10. It cannot be disputed that a company like the appellant can sue and be sued in its own name. Under Order 6 Rule 14 of the Code of 11 Civil Procedure a pleading is required to be signed by the party and its pleader, if any. As a company is a juristic entity it is obvious that some person has to sign the pleadings on behalf of the company. Order 29 Rule 1 of the Code of Civil Procedure, therefore, provides that in a suit by or against a corporation the Secretary or any Director or other Principal Officer of the corporation who is able to depose to the facts of the case might sign and verify on behalf of the company. Reading Order 6, Rule 14 together with Order 29, Rule 1 of the Code of Civil Procedure it would appear that even in the absence of any formal letter of authority or power of attorney having being executed a person referred to in Rule 1 Order 29 can, by virtue of the office which he holds, sign and verify the pleadings on behalf of the corporation. In addition thereto and dehors Order 29, Rule 1 of the Code of Civil Procedure, as a company is a juristic entity, it can duly authorise any person to sign the plaint or the written statement on its behalf and this would be regarded as sufficient compliance with the provisions of Order 6, Rule 14 of the Code of Civil Procedure a person may be expressly authorised to sign the pleadings on behalf of he company, for example, by the Board of Directors passing a resolution to that effect or by a power of attorney being executed in favour of any individual. In 12 absence thereof and in cases where pleadings have been signed by one of its officers a Corporation can ratify the said action of its officer in signing the pleadings. Such ratification can be express or implied. The court can on the basis of the evidence on record, and after taking all the circumstances of the case, specifically with regard to the conduct of the trial, come to the conclusion that the corporation had ratified the act of signing of the pleading by its officer."
In view of the ratio decided by the apex court in case of United Bank of India Vs. Naresh Kumar & Ors. (supra) I have no hesitation to hold that the approach of the trial court in dealing with an application filed by the petitioner was wrong and uncalled for.

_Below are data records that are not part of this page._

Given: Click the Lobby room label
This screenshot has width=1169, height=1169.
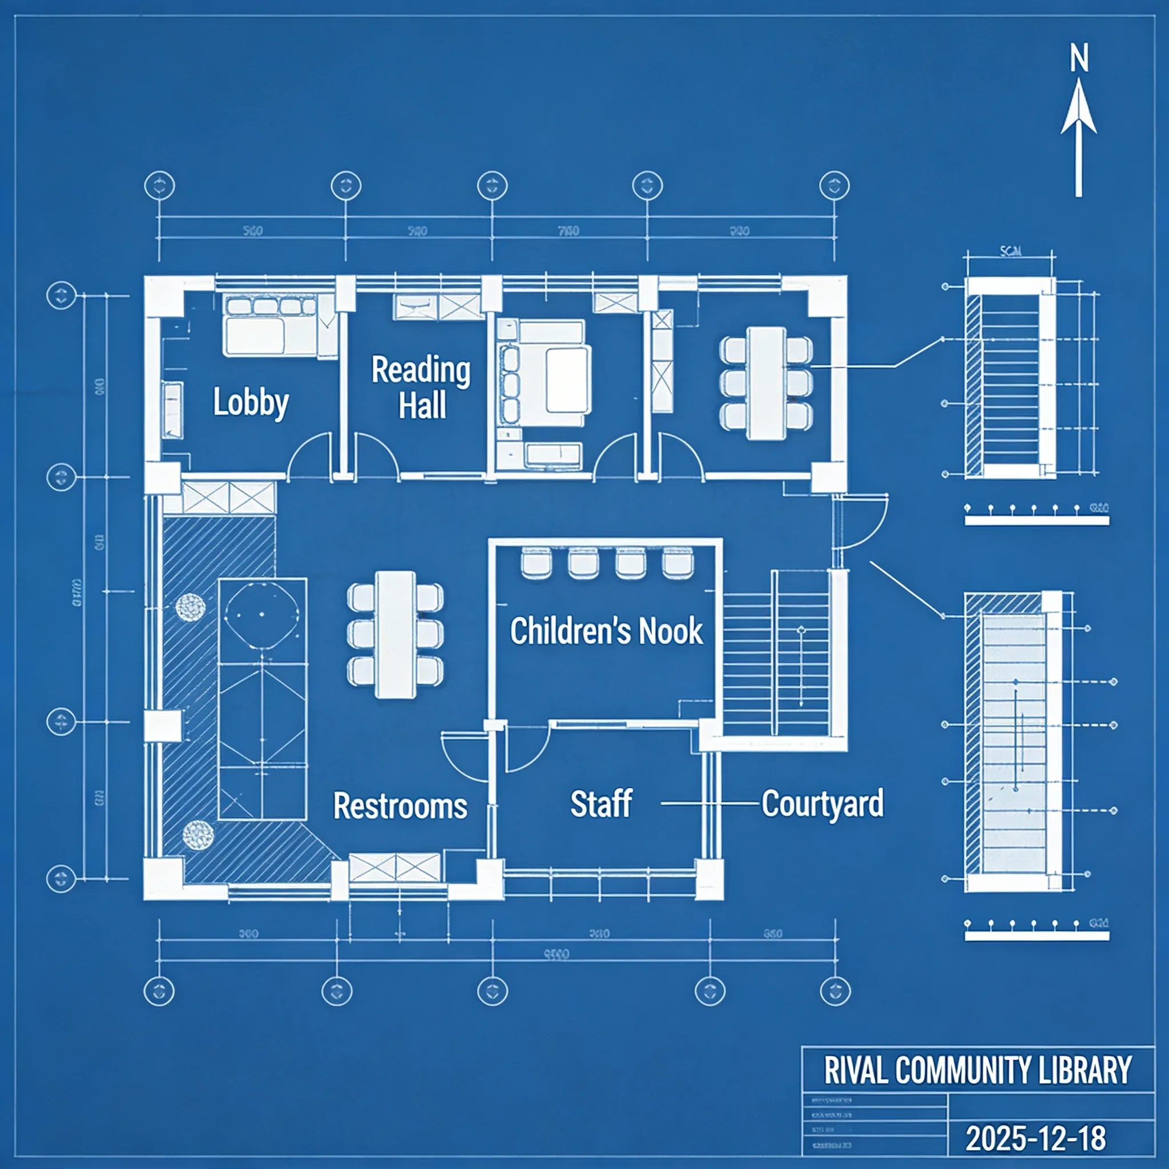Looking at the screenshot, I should pos(251,402).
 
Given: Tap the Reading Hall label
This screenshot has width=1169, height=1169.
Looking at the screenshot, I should pos(421,387).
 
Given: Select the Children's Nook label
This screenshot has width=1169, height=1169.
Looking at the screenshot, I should pos(606,631).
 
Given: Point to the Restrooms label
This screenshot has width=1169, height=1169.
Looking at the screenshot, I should pos(400,806).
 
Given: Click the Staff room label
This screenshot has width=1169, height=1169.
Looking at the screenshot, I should pos(602,804).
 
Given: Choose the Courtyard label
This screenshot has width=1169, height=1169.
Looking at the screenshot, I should pos(823,804).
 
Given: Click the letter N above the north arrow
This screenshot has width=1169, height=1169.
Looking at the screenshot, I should pos(1079,59).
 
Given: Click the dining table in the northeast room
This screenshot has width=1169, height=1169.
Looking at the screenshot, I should pos(766,383).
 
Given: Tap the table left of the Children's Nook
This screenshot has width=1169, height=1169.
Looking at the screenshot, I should pos(395,634).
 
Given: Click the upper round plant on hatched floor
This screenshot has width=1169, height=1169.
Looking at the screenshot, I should pos(190,607).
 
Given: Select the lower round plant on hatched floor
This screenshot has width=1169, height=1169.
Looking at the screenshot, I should pos(198,834).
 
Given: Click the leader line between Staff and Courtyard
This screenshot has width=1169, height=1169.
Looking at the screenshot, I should pos(710,804).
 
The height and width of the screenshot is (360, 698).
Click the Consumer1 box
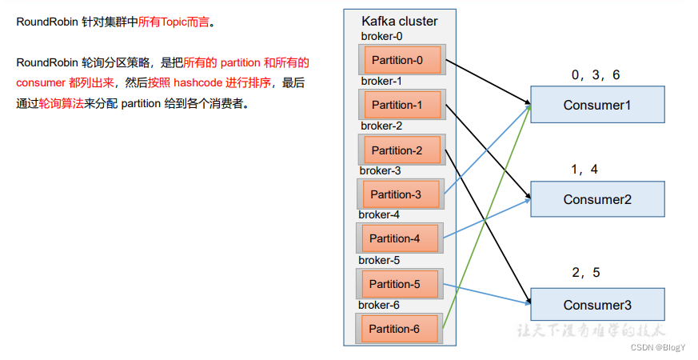pos(597,105)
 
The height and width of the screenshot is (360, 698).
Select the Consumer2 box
pos(597,199)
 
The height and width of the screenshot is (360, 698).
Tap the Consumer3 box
pos(597,305)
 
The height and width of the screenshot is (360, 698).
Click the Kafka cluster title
pos(399,21)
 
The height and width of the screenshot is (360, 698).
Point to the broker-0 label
pos(381,36)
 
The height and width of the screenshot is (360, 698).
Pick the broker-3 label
pos(380,170)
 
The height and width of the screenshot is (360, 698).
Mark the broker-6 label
pos(379,305)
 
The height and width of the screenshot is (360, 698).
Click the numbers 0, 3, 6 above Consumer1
pos(595,75)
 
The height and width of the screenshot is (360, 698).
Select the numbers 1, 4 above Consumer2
pos(584,170)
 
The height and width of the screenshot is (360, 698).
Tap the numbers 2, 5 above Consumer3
pos(585,273)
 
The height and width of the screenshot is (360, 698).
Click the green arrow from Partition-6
pos(486,216)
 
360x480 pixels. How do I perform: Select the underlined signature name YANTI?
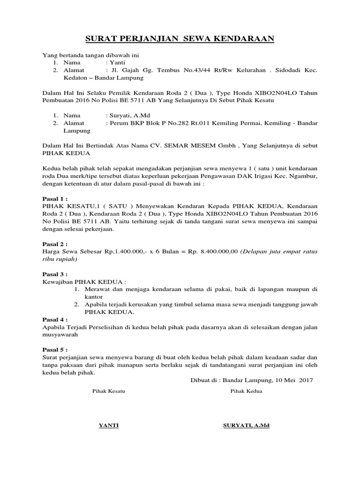[x=108, y=425]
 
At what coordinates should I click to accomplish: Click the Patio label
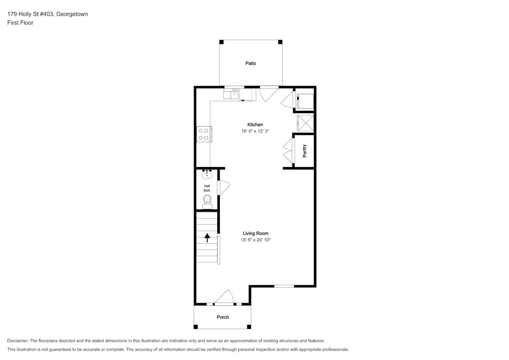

Although an extensive argument is advanced as to the merit of the said application under section 5 and 8 of the said Act filed by the petitioner but I do not wish to decide the same as in my considered opinion the trial court did not apply its mind nor decide the said aspect. In my considered opinion the trial court should decide the said application on merit in accordance with law afresh. 13
The revisional application is allowed. The order impugned is hereby set aside. The trial court is directed to reconsider the application filed by the petitioner under section 5 and 8 of the Arbitration and Conciliation Act 1996 afresh without being influenced by any of the observation made by this court in this revisional application. I trust and hope that the trial court shall make all effort to dispose of the said application under section 5 and 8 of the Arbitration and Conciliation Act 1996 filed by the petitioner as expeditiously as possible preferably within a period of two months from the date of communication this order.